Ian Progin has been coaching basketball at Hillsborough High School for almost two decades.
He coached the Hillsborough boys’ basketball team for 13 years and is in his third season leading the Hillsborough girls’ basketball squad.
And the veteran coach is one who loves challenges like the one presented by this winter’s girls’ basketball team.
Hillsborough lost four seniors, including two starters, from last year’s team, which lost to Hunterdon Central Regional High School, 47-18, in the NJSIAA Central Jersey, Group 4 sectional tournament quarterfinals.
Then, before this campaign even started, the Raiders lost their leading scorer from last winter, Dani Pescatore, for the entire season to a torn ACL.
It will be a challenge to replicate last year’s success, which means Progin can emphasize some of his favorite aspects of team basketball: defense, rebounding and avoiding turnovers.
“Our primary focus is to be a good, solid defensive and rebounding team. I believe that defense will always keep you in a game and give you the best chance to win,” Progin said. “Offensively, our primary goal is to cut down on turnovers. That’s really important.”
Hillsborough is off to a pretty good start in those areas. The Raiders are only 1-2, but they earned their first victory, 41-30, over Belvidere High School on Dec. 22, by playing great defense.
They also played good defense in their two losses, allowing 48 and 32 points, respectively, to the Gill Saint Bernard’s School on Dec. 14 and Bridgewater-Raritan High School on Dec. 20.
Hillsborough just needs to score more. Progin thinks the key to scoring more is creating high percentage shots.
“We are putting an emphasis on getting to the basket and to the foul line, to be able to take and make more foul shots,” Progin said. “We will also to try to get more out of our transition game.”
Hillsborough will need to be the consummate team this winter, but even the most balanced teams need leaders. Progin has two good ones in Elissa Nsenkyire and Jill Stanton.
They are Progin’s only returning starters. Nsenkyire is a junior point guard who can score. Stanton is a junior center who can rebound and finish around the basket.
“We are expecting Elissa to continue her growth and progress,” Progin said. “We are hoping she can shoot the ball from the field, midrange and three point range. Hopefully she can increase consistency in foul shooting, too, as well as up her assists and lower her turnovers.”
“We’re hoping Jill is going to continue to be a good rebounder,” Progin added. “We also hope she can add a little bit to her game of potentially putting more points on the board, and just being solid on defense like she’s been.”

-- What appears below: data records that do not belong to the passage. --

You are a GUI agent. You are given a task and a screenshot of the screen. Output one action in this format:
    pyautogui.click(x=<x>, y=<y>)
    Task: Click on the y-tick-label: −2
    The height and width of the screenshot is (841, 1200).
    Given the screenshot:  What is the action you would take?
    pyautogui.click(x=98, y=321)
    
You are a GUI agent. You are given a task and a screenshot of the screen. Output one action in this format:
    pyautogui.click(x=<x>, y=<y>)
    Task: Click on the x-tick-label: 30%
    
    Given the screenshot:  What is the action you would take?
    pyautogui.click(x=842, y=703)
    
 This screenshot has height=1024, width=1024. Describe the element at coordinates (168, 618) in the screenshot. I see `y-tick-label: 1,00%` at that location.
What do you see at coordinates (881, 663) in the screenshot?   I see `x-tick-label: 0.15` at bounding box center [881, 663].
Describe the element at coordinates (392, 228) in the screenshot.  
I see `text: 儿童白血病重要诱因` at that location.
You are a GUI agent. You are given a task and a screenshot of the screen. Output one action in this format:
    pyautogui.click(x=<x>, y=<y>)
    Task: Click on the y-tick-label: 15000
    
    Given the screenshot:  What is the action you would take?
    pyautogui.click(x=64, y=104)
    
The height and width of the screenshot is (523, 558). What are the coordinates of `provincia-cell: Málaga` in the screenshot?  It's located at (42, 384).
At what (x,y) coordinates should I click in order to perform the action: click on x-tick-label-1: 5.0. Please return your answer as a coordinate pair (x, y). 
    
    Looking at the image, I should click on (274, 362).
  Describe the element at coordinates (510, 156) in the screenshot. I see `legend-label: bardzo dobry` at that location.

Beyond those two, Progin has deep stables of guards and forwards. He thinks all of them are capable of playing varsity basketball. The coach is also confident that a rotation will emerge from healthy competition within the team.
Among the guards, Payton Quackenbush can shoot, Gabby Vangeli can defend and Morgan Hodorowski is versatile. She can handle, shoot and drive to the basket.
Among the forwards, Grace O’Connor can man the middle, Lisa Ross does dirty work down low and Allison Watson can play inside and outside.
Freshman Olivia Gasparo needs varsity experience. But once she gets it, she could become a lockdown defender, hard driver and dependable shooter.
Progin is unsure about which players will emerge and how this team will do. But he knows they are committed to grinding, in practice and in games.
“If we can, as each practice and game go by, work on getting better, that will help us be more successful,” Progin said. “I’m looking forward to the season and to coaching this group of girls. I believe in them. They work hard, play hard and we’re trying to continue to build the culture.”